REQUIRED ACTION:
Exclude the pictures and reproduce the remaining data exactly as written.

EXERCISE MATERIAL:
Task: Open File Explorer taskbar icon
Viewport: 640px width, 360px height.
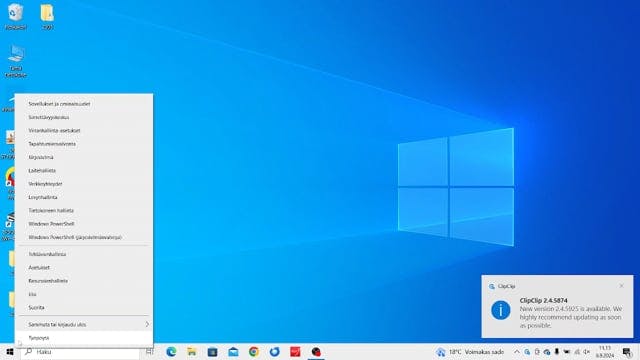Action: [192, 351]
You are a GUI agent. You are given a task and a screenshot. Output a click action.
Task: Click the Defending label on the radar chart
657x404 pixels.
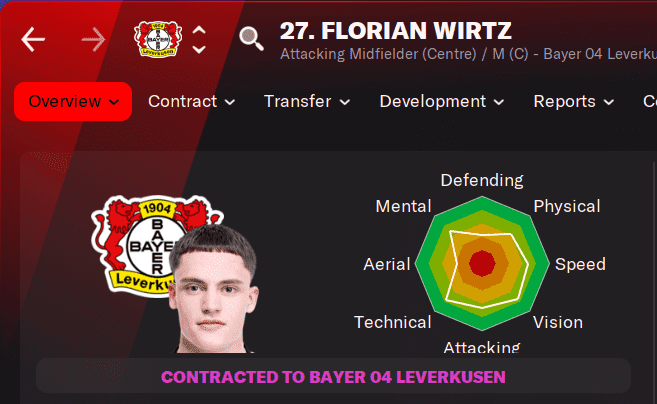click(x=482, y=180)
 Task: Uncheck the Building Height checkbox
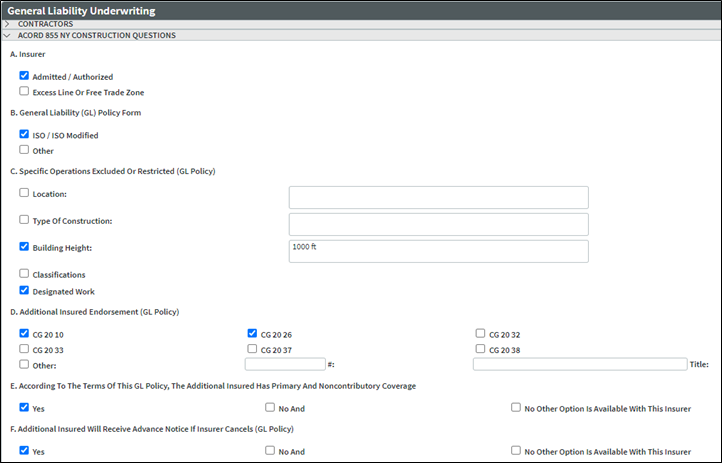[24, 246]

TASK ANSWER:
Task: Open File Explorer taskbar icon
Viewport: 640px width, 360px height.
Action: [192, 351]
You are a GUI agent. You are given a task and a screenshot. Output a click action.
Task: Click the Defending label on the radar chart
657x404 pixels.
click(x=482, y=180)
 Task: Uncheck the Building Height checkbox
[24, 246]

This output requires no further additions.